Another thing that had me flabbergasted was when a friend of Hannah’s comes and tells her she’s in love with a man who doesn’t seem to notice her, and Hannah’s solution is to not only make her a new dress (obviously), but put her on a diet and exercise routine so she can “slim down.”  Seriously??

In summary, philosophy-wise this book is above average, but plot-wise it is bogged down in shallow clichés.

May 13, 2011

Book Review: Russian Winter

Posted in Book Reviews at 9:42 pm by Tamara

Title: Russian Winter

Author: Daphne Kalotay

Genre: Fiction

Star Verdict: **** (out of 5)

When Drew Brooks is assigned to manage the auction of elderly Nina Revskaya’s jewelry collection, she is sure the jewels must hold stories of the woman’s past as a prima ballerina in Soviet Russia.  Nina wants to be rid of both the jewels and the memories, but finds herself flooded with recollections of the life she and her poet husband, their composer friend, and her fellow ballerinas lived under Stalin’s oppression.  Russian history professor Grigori has an amber pendant and a love letter that he believes are clues to his unknown family history, a history he believes includes Nina.  When Nina refuses to see him, he decides to end his search for his past and donate the pendant to the auction, but Drew promises to try to help him discover its history.  Nina, however, has no desire to reveal the secrets that Drew and Grigori are trying to uncover.

I was drawn to this book because of my fascination with all things Russian; plus, what girly girl could resist the combination of ballet, jewelry, and history?  This was a beautifully written book with a great deal of atmosphere and texture.  The portrayal of life in Russia post WWII was fascinating and tragic, and I enjoyed the details of the life of a star ballerina in the famous Bolshoi ballet troupe.  The novel explores the exploitation and suppression of art and beauty under communism, as well as the sad personal results of mistrust, miscommunication, and jealously in the characters’ lives.

Negative Elements: This is a secular book, and I did not always agree with the author or characters’ moral standard.  There is one sex scene that is not quite graphic but pushed the limit.

May 12, 2011

Book Reviews

Posted in Book Reviews at 4:46 pm by Tamara

I am determined to write book reviews this year.  I don’t usually post reviews, mostly because so much of what I read ends up being unremarkable.  Why is it so hard to find good books?  But, since I’m always looking for books to read, I LOVE it when I stumble on other friends’ book reviews and recommendations, so it seems unfair to request reviews if I don’t write them myself!

I haven’t set a reading goal number-wise this year, mostly because I don’t have any idea what life with a new baby will be like!  I’m actually only a little behind where I was at last year at this time, though, so maybe I can beat last year’s goal after all.  I’d like to keep up with a book a week, but we’ll see.

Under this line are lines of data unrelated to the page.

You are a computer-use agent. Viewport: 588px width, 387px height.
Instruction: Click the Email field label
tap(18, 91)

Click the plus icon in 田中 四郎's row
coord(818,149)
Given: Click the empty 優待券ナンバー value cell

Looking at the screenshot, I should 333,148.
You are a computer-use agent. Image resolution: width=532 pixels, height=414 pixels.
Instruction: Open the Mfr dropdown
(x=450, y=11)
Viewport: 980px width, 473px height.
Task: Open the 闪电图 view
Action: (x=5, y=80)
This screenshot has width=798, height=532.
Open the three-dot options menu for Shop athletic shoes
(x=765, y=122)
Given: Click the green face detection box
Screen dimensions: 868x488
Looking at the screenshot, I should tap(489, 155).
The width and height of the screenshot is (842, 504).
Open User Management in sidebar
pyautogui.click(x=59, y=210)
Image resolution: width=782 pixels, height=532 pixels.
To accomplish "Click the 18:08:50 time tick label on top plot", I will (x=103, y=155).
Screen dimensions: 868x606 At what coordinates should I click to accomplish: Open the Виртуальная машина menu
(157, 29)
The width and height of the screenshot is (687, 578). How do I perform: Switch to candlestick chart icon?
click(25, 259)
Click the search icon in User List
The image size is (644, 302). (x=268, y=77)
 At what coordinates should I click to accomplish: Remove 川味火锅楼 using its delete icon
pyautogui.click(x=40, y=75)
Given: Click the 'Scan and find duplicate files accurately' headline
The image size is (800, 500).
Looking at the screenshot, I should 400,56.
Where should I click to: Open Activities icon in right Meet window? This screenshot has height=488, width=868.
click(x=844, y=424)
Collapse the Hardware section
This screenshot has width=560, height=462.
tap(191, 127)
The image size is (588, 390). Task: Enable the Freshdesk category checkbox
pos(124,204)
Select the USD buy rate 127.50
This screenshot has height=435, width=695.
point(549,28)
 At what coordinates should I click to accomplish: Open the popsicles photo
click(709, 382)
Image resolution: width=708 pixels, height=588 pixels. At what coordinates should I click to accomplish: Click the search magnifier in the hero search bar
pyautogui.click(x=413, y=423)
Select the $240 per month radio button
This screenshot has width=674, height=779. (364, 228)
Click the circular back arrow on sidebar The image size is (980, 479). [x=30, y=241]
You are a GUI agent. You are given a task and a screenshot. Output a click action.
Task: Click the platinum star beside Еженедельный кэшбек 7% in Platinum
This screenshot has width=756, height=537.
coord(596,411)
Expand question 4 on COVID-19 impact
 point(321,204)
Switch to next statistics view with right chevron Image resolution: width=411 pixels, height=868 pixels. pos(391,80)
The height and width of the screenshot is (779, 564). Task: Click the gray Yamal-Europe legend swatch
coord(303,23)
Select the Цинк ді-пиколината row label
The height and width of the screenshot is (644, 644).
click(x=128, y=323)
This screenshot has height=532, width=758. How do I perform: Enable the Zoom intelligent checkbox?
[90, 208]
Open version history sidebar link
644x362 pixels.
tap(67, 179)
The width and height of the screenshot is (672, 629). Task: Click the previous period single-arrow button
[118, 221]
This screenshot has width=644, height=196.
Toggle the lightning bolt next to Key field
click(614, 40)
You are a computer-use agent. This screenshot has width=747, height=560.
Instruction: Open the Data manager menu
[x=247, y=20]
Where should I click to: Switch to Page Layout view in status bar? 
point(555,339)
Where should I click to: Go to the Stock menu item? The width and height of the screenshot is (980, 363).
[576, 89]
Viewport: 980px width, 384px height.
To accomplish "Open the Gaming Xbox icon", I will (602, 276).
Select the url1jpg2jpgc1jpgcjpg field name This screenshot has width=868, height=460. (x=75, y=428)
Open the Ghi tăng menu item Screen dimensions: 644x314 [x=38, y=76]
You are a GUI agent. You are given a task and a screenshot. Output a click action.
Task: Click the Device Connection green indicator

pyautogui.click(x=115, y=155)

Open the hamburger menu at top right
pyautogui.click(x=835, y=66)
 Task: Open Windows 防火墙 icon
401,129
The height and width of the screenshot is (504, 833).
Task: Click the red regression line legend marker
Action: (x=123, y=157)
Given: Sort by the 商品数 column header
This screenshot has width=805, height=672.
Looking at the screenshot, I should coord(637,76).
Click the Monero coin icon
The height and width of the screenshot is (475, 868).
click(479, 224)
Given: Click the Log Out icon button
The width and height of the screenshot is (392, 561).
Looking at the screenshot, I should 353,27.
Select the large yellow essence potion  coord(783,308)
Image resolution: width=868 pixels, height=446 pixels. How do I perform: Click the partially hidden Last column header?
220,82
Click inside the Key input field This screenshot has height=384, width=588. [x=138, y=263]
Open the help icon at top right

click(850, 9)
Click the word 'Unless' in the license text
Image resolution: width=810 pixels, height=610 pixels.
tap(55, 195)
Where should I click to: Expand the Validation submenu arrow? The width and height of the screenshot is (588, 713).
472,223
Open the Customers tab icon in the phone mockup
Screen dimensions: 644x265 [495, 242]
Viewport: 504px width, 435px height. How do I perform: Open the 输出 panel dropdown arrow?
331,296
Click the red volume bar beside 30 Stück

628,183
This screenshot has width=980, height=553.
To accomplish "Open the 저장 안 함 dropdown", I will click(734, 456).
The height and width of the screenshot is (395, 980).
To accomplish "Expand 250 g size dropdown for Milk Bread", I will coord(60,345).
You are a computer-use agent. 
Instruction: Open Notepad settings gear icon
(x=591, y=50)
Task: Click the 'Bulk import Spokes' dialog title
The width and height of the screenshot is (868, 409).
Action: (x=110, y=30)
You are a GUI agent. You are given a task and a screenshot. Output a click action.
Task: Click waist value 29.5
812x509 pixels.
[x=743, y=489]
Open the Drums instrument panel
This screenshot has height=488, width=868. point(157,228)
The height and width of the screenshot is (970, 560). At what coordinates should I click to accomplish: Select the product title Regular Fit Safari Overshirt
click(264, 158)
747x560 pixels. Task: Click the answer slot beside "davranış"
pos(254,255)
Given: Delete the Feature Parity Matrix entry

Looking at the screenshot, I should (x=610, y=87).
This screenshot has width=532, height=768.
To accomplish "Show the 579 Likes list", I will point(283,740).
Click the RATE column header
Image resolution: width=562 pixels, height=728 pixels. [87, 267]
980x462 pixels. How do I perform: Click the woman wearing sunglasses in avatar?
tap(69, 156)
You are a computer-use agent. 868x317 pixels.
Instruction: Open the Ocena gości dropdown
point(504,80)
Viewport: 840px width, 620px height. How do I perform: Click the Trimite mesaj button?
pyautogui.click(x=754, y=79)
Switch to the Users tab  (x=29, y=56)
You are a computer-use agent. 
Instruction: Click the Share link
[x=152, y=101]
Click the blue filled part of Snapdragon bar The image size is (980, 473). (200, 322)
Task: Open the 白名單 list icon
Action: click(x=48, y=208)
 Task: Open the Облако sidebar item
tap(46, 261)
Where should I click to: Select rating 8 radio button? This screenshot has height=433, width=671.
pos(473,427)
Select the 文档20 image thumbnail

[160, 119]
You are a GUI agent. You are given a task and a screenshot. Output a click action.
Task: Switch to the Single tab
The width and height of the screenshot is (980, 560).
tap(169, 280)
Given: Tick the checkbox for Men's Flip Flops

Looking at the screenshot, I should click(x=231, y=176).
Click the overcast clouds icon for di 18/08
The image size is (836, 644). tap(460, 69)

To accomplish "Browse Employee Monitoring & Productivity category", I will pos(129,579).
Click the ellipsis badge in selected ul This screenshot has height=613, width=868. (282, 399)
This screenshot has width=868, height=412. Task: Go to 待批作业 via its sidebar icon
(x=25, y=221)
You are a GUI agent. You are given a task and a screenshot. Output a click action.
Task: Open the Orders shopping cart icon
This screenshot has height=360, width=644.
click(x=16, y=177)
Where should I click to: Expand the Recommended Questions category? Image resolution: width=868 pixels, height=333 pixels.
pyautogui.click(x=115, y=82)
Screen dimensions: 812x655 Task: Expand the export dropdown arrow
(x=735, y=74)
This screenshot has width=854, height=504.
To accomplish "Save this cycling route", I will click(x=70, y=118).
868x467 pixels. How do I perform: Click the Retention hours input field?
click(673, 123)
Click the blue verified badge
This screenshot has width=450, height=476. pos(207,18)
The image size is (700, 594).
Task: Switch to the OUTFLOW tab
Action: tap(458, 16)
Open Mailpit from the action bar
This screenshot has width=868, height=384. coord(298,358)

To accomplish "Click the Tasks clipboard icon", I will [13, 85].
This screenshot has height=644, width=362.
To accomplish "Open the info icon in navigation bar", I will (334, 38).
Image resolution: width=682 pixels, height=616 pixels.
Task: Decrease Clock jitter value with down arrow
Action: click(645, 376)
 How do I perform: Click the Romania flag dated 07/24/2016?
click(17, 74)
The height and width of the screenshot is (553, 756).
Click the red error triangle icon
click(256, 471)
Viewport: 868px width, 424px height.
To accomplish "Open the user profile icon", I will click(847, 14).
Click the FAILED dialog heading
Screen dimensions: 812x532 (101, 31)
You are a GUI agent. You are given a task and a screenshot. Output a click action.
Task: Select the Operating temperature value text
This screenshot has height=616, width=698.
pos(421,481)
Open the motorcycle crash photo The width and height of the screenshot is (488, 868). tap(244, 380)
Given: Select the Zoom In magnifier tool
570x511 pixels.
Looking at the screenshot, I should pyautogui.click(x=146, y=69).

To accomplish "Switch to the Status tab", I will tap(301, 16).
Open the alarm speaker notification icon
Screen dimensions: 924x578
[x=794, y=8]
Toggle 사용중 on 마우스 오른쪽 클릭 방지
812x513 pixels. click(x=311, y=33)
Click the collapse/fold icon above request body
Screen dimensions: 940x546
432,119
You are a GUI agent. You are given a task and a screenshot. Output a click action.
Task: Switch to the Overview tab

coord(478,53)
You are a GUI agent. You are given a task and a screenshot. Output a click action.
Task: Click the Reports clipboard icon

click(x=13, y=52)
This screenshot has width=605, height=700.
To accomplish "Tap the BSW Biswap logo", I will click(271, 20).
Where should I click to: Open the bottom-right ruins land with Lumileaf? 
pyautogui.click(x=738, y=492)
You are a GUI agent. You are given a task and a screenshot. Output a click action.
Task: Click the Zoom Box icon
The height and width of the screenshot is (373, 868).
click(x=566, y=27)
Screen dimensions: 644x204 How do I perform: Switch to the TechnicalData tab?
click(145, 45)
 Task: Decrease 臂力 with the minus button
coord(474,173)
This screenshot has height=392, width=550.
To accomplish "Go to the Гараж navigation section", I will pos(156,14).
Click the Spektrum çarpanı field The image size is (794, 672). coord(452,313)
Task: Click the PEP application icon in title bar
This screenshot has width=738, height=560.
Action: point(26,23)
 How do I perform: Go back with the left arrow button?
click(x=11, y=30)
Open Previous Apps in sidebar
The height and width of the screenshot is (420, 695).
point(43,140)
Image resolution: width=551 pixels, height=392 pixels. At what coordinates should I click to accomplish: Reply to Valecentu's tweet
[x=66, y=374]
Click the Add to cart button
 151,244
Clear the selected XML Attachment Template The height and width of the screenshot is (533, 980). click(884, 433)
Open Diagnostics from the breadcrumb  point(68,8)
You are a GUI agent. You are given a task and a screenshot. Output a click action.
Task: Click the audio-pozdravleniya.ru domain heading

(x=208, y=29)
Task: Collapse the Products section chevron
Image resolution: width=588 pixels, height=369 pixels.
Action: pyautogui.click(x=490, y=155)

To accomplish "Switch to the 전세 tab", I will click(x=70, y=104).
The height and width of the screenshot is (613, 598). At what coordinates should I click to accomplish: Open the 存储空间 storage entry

One thing I am determined to do this year is find some good Christian fiction, even if that means slogging through stacks of books I end up not liking.  I also haven’t really chosen a non-fiction topic to focus on (a few years ago it was Islam, then refugees, etc).  I almost always have a few Christian books going, as well as textbooks, but I like to have a current events or history topic to focus on, too, and I haven’t really settled on anything.  Guess I need to go in to work and browse!

But anyway, while I’m feeling rather rudderless as to a reading plan, I’m still reading, and I am going to TRY to post reviews.  And if you have any book recommendations, PLEASE pass them my way!